Le vieillard paraissait avoir presque oublié la miette endormie à ses côtés, et c’était à elle pourtant qu’il devait de s’être souvenu de la femme de Kôbe. Gêné par le coude de la fille dont le dos de la main était appliqué contre la joue, il lui prit donc le poignet et lui allongea le bras sous la couverture. En raison de la chaleur de la couverture électrique, elle s’était découverte jusqu’à l’omoplate. L’arrondi juvénile de l’épaule était si proche qu’il bouchait la vue d’Eguchi. Il lui sembla que cette rondeur dût s’adapter à sa paume ; l’envie lui vint de la saisir, mais il y renonça. Il distinguait l’omoplate que les chairs dissimulaient à peine. Eguchi fut tenté de la caresser en suivant les contours de l’os, mais il renonça encore. Tout ce qu’il fit, ce fut d’écarter doucement les longs cheveux qui recouvraient la joue droite. La lueur vague qui tombait du plafond et que renvoyait la tenture cramoisie des quatre murs adoucissait le visage de la fille. Les sourcils étaient sans apprêt. Les longs cils étaient parfaits ; l’on eût, du bout des doigts, pu les saisir. Le milieu de la lèvre inférieure était légèrement plus épais. Les dents ne se voyaient pas.

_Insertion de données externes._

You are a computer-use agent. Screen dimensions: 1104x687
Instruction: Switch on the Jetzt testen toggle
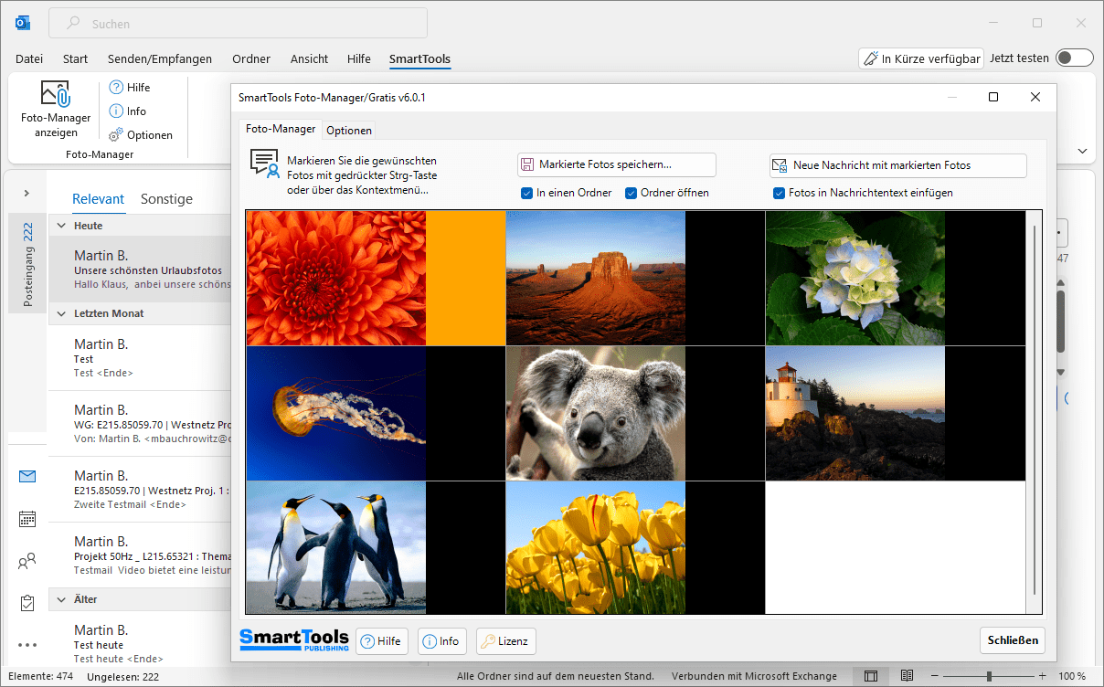point(1074,58)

Le vieil Eguchi en était venu, dans cette maison, à penser que rien n’était plus beau que le visage insensible d’une jeune femme endormie. N’était-ce pas la suprême consolation que ce monde pouvait offrir ? La plus belle femme ne saurait dans le sommeil dissimuler son âge. Un jeune visage est agréable dans le sommeil, même si la femme n’est pas une beauté. Peut-être aussi ne choisissait-on dans cette maison que des filles agréables à voir dans leur sommeil. Eguchi se contentait de contempler de tout près le petit visage, et il lui semblait que sa propre vie et ses mesquins soucis de tous les jours se dissipaient mollement. Il suffirait sans aucun doute de prendre le somnifère et de s’endormir dans cet état d’esprit pour jouir du bonheur de cette nuit bénie, mais le vieillard paisiblement tenait les yeux clos et restait immobile. Cette fille déjà lui avait permis de se ressouvenir de la femme de Kôbe, et il lui semblait qu’elle devait encore lui accorder quelque autre souvenir, dont le sommeil risquait de le frustrer.

L’intuition subite que la jeune femme de Kôbe s’était, dès le retour de son mari après deux ans d’absence, trouvée enceinte, et le sentiment que cette intuition devait de toute nécessité être conforme à la réalité, s’étaient imposés au vieillard qui ne parvenait plus à s’en défaire. Son aventure avec Eguchi ne pouvait, pensait-il, avoir infligé ni honte ni souillure à l’enfant porté et mis au monde par elle. Le vieillard ressentait comme une bénédiction sa grossesse et son accouchement, dès lors qu’il les tenait pour certains. En cette femme vivait et se mouvait une jeune vie. Pour lui, c’était comme si, à cet instant, on lui avait fait connaître sa propre vieillesse. Mais pourquoi cette femme s’était-elle docilement abandonnée, sans répulsion ni réticence ? Comme si le vieil Eguchi n’avait pas vécu près de soixante-dix ans déjà. Il n’y avait chez cette femme rien de vénal, ni rien de frivole. Eguchi s’était senti avec elle moins coupable en tout cas que là, dans cette maison, étendu aux côtés de la fillette endormie d’un sommeil suspect. Jusqu’à sa façon de se hâter le lendemain matin, fraîche et dispose, pour retourner chez elle auprès de ses petits enfants, que le vieillard avait appréciée en la regardant de son lit. La pensée qu’il se pouvait qu’elle fut pour lui sa dernière femme jeune la lui avait rendue inoubliable, mais peut-être elle non plus n’avait-elle oublié le vieil Eguchi. Sans qu’ils en eussent été profondément blessés ni l’un ni l’autre, et dussent-ils en garder le secret toute leur vie, ni l’un ni l’autre sans doute n’oublieraient jamais.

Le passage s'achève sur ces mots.